The health insurance industry is also studying the reinsurance proposals along with various government options like tax credits and other subsidies. “People are starting to think about these concepts,” said Karen M. Ignagni, president of America’s Health Insurance Plans, a trade group in Washington.

http://www.nytimes.com/2004/10/23/business/23care.html

Comment: As we assess the various proposed solutions for reform, we should
carefully examine precisely which problem or problems the solution is designed to solve. Does the rhetoric being used to support the proposal match the true intent?

Reinsurance is designed to transfer risk from an insurer to another insurer. Its purpose is to strengthen the primary insurer by reducing its risk. So proposals to provide reinsurance are to address the problem of the weakened status of the insurers. But is that a major problem in health care today? Health insurers are the darlings of Wall Street. Many have converted from non-profit to for-profit, and have merged to gain near monopolistic control of many health insurance markets. Their profits are setting records.

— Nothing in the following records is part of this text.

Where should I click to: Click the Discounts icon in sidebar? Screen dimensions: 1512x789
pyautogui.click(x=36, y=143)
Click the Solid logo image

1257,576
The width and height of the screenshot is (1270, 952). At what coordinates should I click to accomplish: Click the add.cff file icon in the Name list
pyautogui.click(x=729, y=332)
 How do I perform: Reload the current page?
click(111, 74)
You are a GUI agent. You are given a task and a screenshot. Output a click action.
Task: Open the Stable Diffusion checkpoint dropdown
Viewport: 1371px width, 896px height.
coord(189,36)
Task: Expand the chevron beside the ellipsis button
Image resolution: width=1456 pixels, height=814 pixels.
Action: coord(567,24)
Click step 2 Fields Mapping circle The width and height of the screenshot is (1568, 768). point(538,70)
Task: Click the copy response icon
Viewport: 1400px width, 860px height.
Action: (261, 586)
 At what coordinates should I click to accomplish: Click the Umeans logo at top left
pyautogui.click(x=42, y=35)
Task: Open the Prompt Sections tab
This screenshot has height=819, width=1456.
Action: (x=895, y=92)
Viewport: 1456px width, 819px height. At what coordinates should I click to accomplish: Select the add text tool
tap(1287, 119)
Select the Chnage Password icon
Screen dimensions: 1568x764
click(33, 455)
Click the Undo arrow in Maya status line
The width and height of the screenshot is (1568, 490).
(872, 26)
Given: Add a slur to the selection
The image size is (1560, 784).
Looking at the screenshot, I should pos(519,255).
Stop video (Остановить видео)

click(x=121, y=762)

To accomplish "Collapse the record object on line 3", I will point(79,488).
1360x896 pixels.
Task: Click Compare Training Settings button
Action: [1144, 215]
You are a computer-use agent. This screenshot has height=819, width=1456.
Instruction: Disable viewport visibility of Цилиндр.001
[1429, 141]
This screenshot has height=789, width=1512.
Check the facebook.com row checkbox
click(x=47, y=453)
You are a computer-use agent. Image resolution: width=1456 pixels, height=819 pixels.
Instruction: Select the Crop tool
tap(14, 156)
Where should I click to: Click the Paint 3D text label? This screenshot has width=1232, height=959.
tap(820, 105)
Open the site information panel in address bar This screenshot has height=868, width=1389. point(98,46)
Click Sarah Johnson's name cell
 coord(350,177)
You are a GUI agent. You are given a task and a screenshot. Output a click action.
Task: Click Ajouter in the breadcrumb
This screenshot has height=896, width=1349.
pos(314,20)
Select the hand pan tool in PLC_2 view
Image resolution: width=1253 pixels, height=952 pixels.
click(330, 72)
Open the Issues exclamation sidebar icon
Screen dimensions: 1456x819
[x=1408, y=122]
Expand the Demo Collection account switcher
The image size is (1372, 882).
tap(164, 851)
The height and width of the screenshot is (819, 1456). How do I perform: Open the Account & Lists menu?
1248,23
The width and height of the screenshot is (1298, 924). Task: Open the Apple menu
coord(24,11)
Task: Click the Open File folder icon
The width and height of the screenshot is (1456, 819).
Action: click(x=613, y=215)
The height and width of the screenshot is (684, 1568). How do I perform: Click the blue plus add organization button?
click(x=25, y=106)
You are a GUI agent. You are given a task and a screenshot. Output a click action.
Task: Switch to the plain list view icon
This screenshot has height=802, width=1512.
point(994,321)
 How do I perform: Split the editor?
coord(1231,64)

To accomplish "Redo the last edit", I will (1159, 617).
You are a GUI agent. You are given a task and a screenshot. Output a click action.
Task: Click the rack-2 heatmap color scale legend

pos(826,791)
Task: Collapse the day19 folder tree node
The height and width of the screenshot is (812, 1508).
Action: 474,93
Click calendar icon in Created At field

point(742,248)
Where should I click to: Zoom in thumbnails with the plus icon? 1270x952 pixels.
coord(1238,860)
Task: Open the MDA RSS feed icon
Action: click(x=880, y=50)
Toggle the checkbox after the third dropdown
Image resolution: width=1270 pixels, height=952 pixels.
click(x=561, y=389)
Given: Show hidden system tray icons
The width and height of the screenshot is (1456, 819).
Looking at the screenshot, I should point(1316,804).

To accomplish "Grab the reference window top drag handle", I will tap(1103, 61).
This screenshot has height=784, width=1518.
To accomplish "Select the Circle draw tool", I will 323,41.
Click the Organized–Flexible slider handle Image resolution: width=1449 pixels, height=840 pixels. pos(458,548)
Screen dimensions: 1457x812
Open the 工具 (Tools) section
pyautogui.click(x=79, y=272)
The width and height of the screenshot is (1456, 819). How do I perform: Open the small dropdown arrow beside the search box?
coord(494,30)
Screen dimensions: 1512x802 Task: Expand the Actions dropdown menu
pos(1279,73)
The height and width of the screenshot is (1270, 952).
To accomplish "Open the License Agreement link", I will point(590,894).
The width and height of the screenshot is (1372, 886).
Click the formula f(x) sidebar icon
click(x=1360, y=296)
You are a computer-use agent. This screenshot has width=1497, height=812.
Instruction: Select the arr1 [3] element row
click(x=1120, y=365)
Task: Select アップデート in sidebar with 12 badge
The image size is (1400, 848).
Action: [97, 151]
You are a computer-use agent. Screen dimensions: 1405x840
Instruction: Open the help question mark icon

The primary function of insurers is to pool risk, protecting those with greater health care needs from financial ruin. Now we want to relieve the insurers of this crucial function as we provide them with even more security for their profits? It’s the patients, not the insurers, who need to benefit from health care reform!

The current rhetoric is that reinsurance would insulate employers against higher costs of employer-sponsored health care coverage. But the most ambitious proposal would provide only a 10% reduction in premiums. Premiums have been increasing at double digit rates for the past few years. A 10% reduction would give us only a one year relief from premium escalation. And it would provide absolutely no relief from true increases in health care costs since the reinsurance would be funded by federal tax increases or premiums paid to the federally chartered reinsurers.

Its no wonder that America’s Health Insurance Plans (AHIP) and the United States Chamber of Commerce (USCOC) are in support of reinsurance. The insurers receive an infusion of tax dollars, and the employers are relieved
of the need to fund a portion of their health benefit programs. Its a win-win for AHIP and USCOC, but, alas, once again, the patient-employee-taxpayers are the losers.